Example : I ran query based on grouping of relation and it showed results as mentioned below.
hive> select count(1),relation from refinedlayer.customerpref group by relation;
OK 1719076 NULL
2523 CHILD
33522 OTHER
121394 PARTNER
3282312 SELF
I would like to break records of SELF relation into 5-6 runs. Can i use any analytics function on top of it?
Created 09-18-2017 04:37 PM
Using limit in hive wont give you new records for each run. If you wanted to use limit then you have to perform left join between your source and target and pick the records which are available only in the source and there by applying limit on top of it would solve your issue. Code will look similar to below:
select source.* from source left join target on source.id=target.id where target.id is null limit 10000;
Or Based on the above case which you have mentioned based on relation you can apply windowing function.
Hope it helps!!
max_row = hive -e "select max(row_num) from target" cnt = max_row =1 Select *( select row_number() over(partition by relation) as row_num, col1,col2 from source) a where a.row_num > ${hiveconf:cnt} ;
Created 09-18-2017 06:16 PM
@rahul gulati - to address your scenario, you will have to consider imposing Partitions wisely on source table
Based on data size on each partition, you can load data in chunks to target table
hope this helps
Created 09-22-2017 06:38 AM
Thanks for your reply
Max(row_num()) is not working in hive. Do you mean to say that we need to get latest value of target table?
Is there any other function to achieve that as max gives error?
Thanks
Rahul
Created 09-22-2017 06:39 AM
Thanks for your reply.
max(row_number) is not working in hive. Do you mean to say that we need to get latest value of each partition?
If yes, is there any other function to do that as max is not working?
Thanks
Rahul
Created 09-22-2017 09:53 AM
First solution will help you to fix the problem easily. Do may have to combine a few unix shell scripts along with hive.
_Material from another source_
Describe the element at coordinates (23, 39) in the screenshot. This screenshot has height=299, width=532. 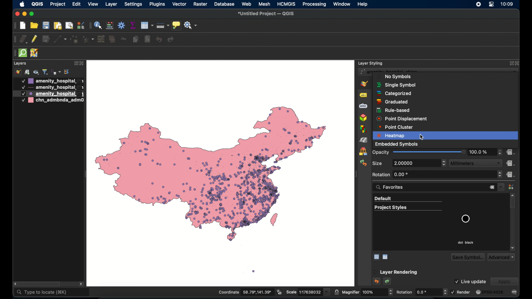
I see `current edits` at that location.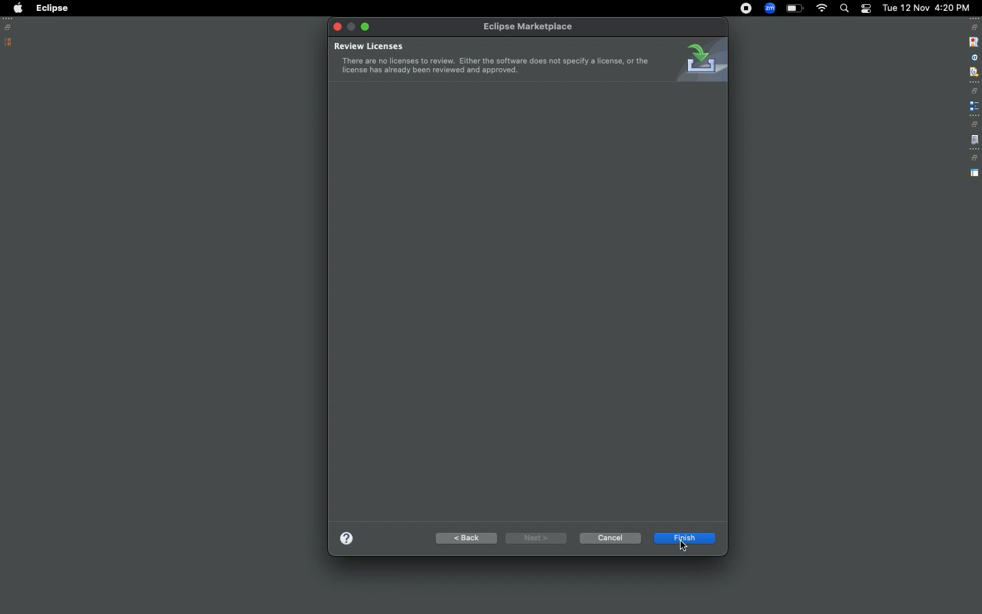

For example: Have a loop and inside the loop implement the idea which i have mentioned first. So every time when the loop runs only the records which are not available in the target will be inserted.
Fro the second solution:
Its a two step process. First you may have to create a row_number for each and every records based on relation and insert it in a work table. You may have to use something like this row_number()over(partition by relation). So that row_number would be created for every record in relation. Then limit the select clause and insert into each relation in the target, Make you you have sorted the source which has row number in it in ascending order. Then select max(row_number) here row_number is the physical column which i have mentioned. Or conventionally you need to know what is the highest row_number which got inserted into the target. Based on that you can modify the other queries. Hope it helps!!
At high level
Source table --> Work table(has row number as a separate column) --> get 10000 for each loop and insert into target --> Get the max(row number) and select the records from work table which has row_number > then max(row_number in the target table).
I think it would help!! If it helps then accept it as best answer!
Created 09-22-2017 10:44 AM
Hi Bala,
Thanks for your reply. I am also planning to run first solution itself. I assume id in solution 1 means primary key i.e There should be single record for each id in both source and target table?
As i have to make a join on multiple columns to get single record for each combination key since by id is not unique.
Please suggest?
Thanks
Rahul
Created 09-22-2017 10:49 AM
@rahul gulati Yes by Id I meant some column or combination of columns through which you will be able to identify unique records. Multiple joins wont affect the process. It will fetch you what you have wanted.